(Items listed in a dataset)
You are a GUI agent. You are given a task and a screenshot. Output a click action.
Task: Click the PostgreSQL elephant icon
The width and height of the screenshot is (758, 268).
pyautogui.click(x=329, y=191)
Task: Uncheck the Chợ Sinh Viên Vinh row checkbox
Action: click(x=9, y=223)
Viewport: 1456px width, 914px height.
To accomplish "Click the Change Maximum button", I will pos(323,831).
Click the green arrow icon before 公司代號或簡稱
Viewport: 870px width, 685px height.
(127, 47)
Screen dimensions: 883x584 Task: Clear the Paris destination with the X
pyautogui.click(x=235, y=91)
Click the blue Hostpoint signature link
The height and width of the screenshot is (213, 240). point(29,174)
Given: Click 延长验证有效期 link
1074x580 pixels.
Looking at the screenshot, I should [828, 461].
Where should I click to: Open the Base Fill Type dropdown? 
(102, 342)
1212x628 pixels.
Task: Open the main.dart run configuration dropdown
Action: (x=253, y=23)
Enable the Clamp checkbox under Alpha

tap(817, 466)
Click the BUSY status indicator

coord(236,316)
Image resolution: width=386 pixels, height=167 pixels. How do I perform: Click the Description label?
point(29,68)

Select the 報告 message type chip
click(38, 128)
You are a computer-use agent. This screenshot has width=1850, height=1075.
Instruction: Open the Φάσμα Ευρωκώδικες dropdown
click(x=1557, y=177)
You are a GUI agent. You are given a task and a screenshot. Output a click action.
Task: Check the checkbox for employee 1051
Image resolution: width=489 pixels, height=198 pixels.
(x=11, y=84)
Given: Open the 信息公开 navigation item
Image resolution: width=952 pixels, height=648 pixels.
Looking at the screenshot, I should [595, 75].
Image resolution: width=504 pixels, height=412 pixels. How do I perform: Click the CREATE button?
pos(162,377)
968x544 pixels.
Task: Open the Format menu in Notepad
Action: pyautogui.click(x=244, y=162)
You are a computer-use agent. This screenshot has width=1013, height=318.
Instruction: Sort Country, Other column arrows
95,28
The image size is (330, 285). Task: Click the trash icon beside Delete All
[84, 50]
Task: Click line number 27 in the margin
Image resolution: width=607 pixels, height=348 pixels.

• **AIM OF THE TASK**
Nothing but the lines from the one with "The image size" through the final line of the data belongs in the answer, and they must match exactly.

• **OUTPUT OF THE EXERCISE**
The image size is (330, 285). Task: Click the trash icon beside Delete All
[84, 50]
Task: Click line number 27 in the margin
Image resolution: width=607 pixels, height=348 pixels.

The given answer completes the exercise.